“你,抬起头来。”
是宫子羽。他不知何时出现在车队旁,看似随意地巡视。宋云初僵硬地抬头,对上宫子羽那双看似慵懒、实则锐利如鹰的眼睛。他盯着她看了几秒,忽然伸手,拂过她的耳际,指尖拈起一丝极细微的、与她易容身份不符的香粉气息——那是她昨夜不慎沾染上的、只有质女才能分到的少量熏香。
“这味道,倒是特别。”宫子羽轻笑一声,凑近她耳边,用只有两人能听到的声音说,“云初姑娘,这李代桃僵的把戏,下次要玩,记得把尾巴藏干净些。” 他并未当场拆穿,只是对检查的侍卫摆了摆手,“这个丫头,我羽宫要了,有点事问她。”
宋云初第二次出逃计划,败于宫子羽看似漫不经心、实则洞察秋毫的警惕。她被“请”回羽宫“喝茶”,听宫子羽“闲聊”了半日宫门内走失下人的悲惨下场。他始终笑容和煦,但字字句句都如同冰锥,刺得宋云初体无完肤。
第三次出逃:火中取栗
接连失败,让宋云初意识到常规方法绝无可能。她决定兵行险着。宫门禁地之后,有一处悬崖,崖下迷雾重重,传说凶险万分,但也可能是守卫最薄弱之处。她需要制造一个混乱,引开注意力。
机会来自一次无锋细作在宫门内制造的纵火事件(虽被迅速扑灭,但引起了短暂骚动)。宋云初趁乱打晕了一个靠近禁地的侍卫,换上他的衣服,企图利用夜色和混乱摸向悬崖。

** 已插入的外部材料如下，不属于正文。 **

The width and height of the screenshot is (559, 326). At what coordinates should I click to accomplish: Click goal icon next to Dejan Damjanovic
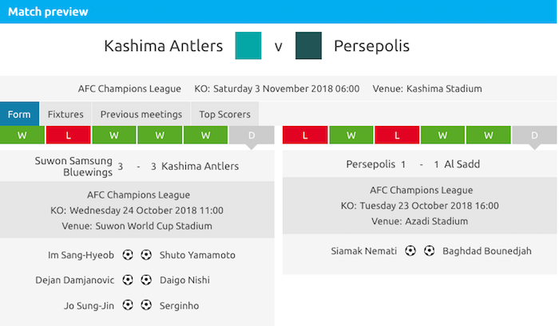click(x=128, y=280)
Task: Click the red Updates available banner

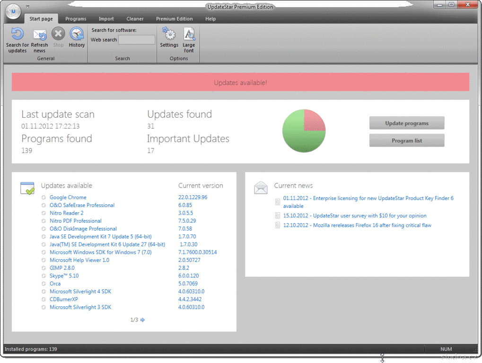Action: (x=240, y=82)
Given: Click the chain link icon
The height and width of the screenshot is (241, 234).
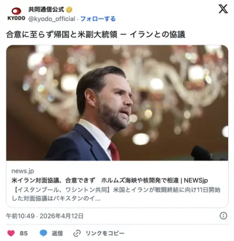Looking at the screenshot, I should point(77,233).
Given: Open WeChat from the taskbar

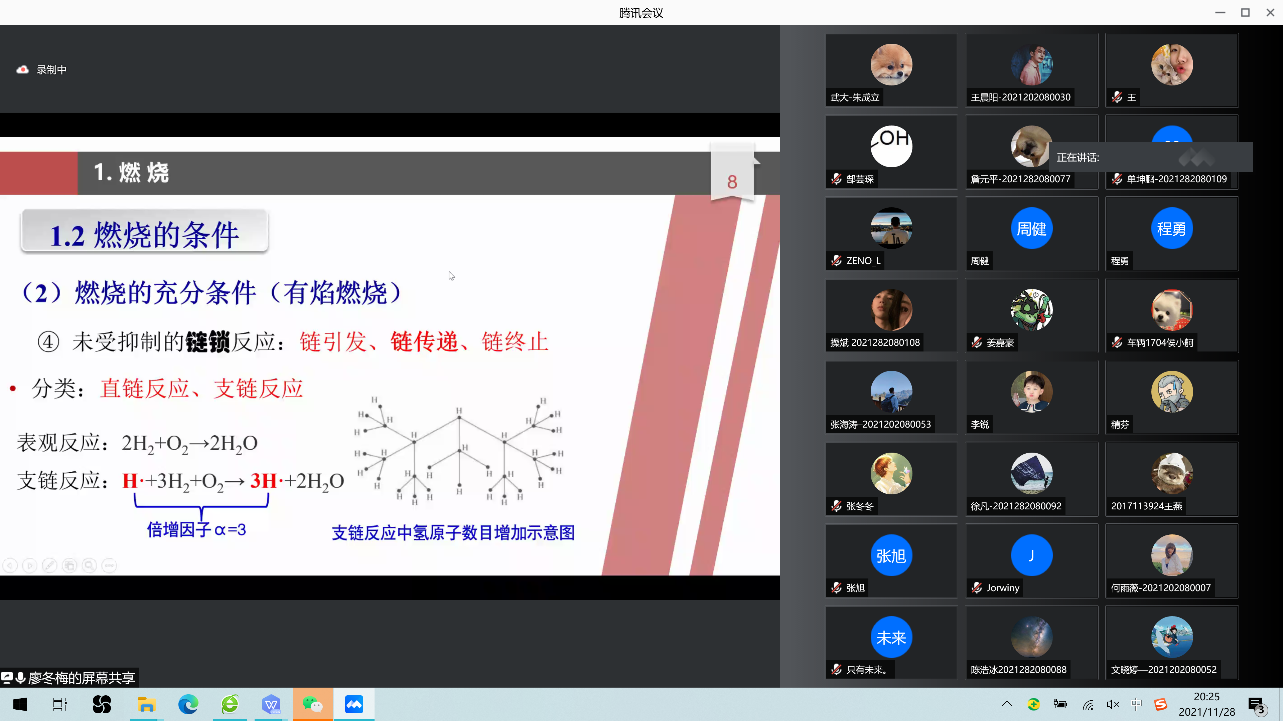Looking at the screenshot, I should (x=312, y=704).
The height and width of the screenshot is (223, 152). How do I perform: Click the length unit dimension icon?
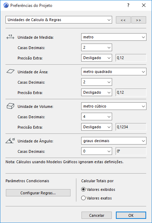(x=10, y=37)
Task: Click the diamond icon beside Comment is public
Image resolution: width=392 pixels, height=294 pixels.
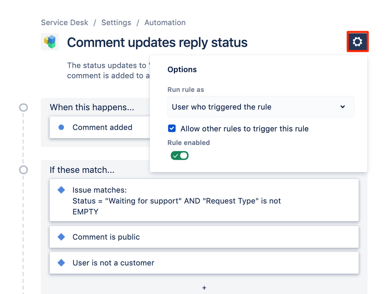Action: pyautogui.click(x=61, y=237)
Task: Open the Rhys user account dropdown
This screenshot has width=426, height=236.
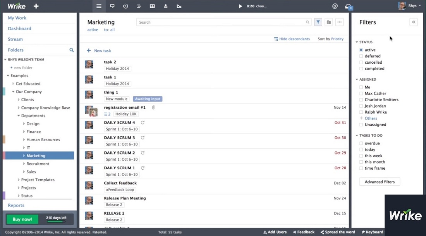Action: click(410, 6)
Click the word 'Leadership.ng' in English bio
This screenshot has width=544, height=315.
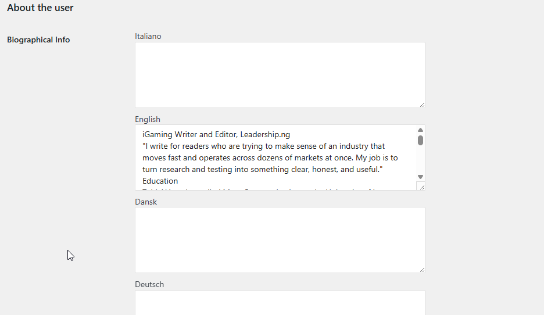(x=265, y=135)
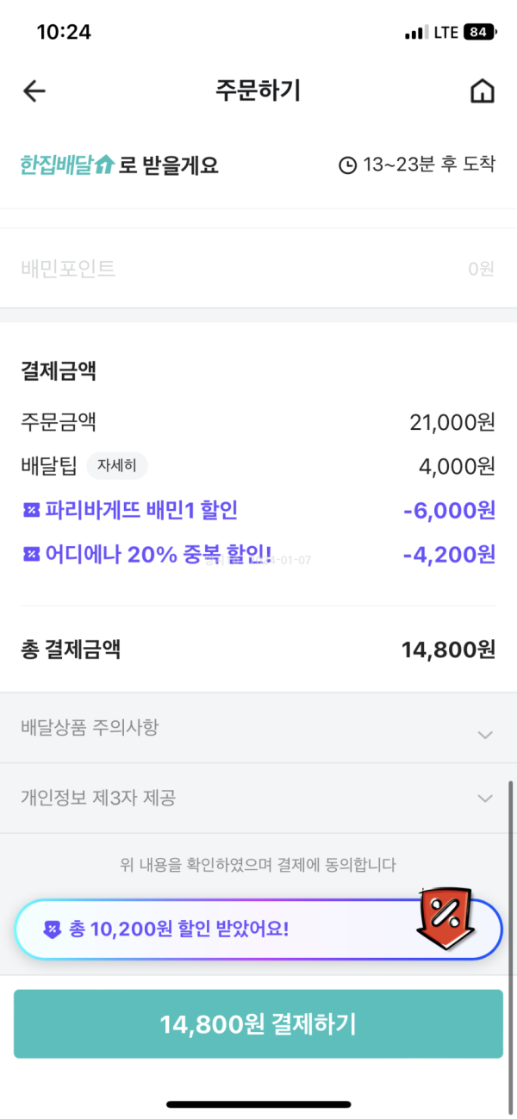Image resolution: width=517 pixels, height=1119 pixels.
Task: Open the 배달상품 주의사항 section
Action: (x=90, y=728)

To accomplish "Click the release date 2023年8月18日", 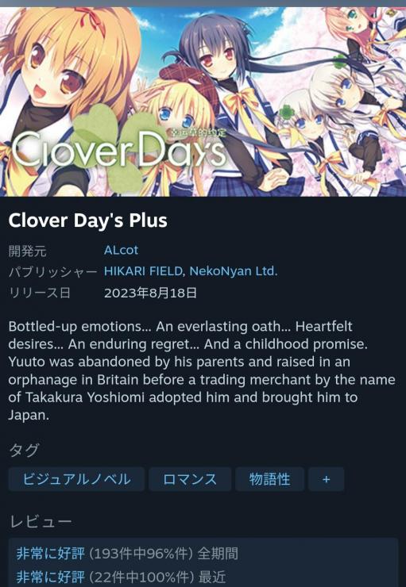I will [150, 293].
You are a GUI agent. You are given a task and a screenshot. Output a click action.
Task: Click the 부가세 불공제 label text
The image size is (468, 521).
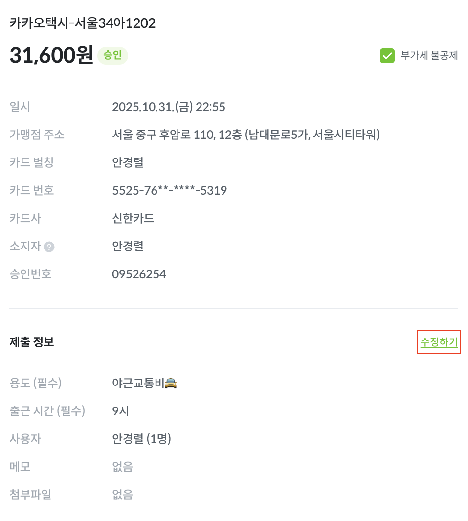(x=429, y=56)
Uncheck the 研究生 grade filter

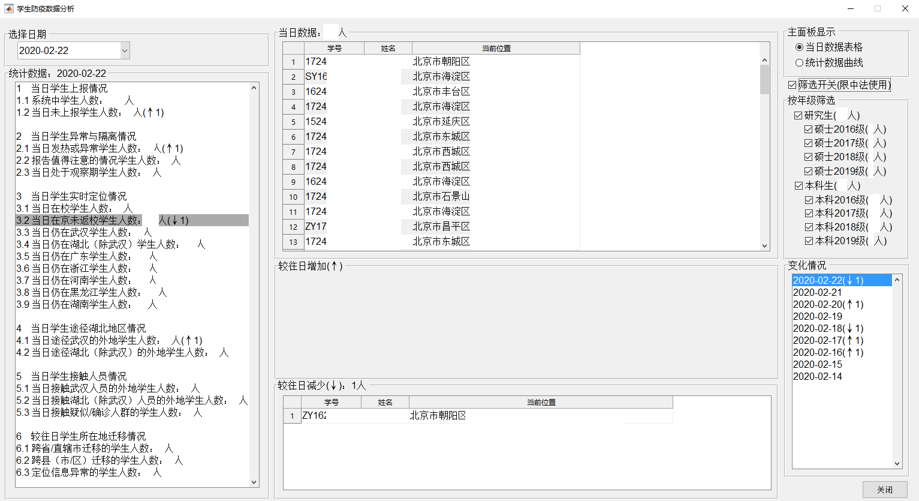click(x=798, y=115)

她的计划几乎成功。禁地附近的守卫果然被调走部分去救火和搜捕细作。她凭借娇小的身形和敏捷的身手,有惊无险地穿过了大半个禁区,悬崖的轮廓已在望。自由近在咫尺!
然而,就在她即将到达悬崖边时,一个身影如同鬼魅般,无声无息地出现在她前方,挡住了去路。墨色金纹的衣角在夜风中微动,不是宫尚角又是谁?
他负手而立,甚至没有看她,只是望着悬崖下翻涌的迷雾,声音平静无波,却带着山岳般的压力:“这里的风景,好看吗?”
宋云初僵在原地,浑身血液都凉了。她所有的勇气,在宫尚角绝对的实力和压迫感面前,土崩瓦解。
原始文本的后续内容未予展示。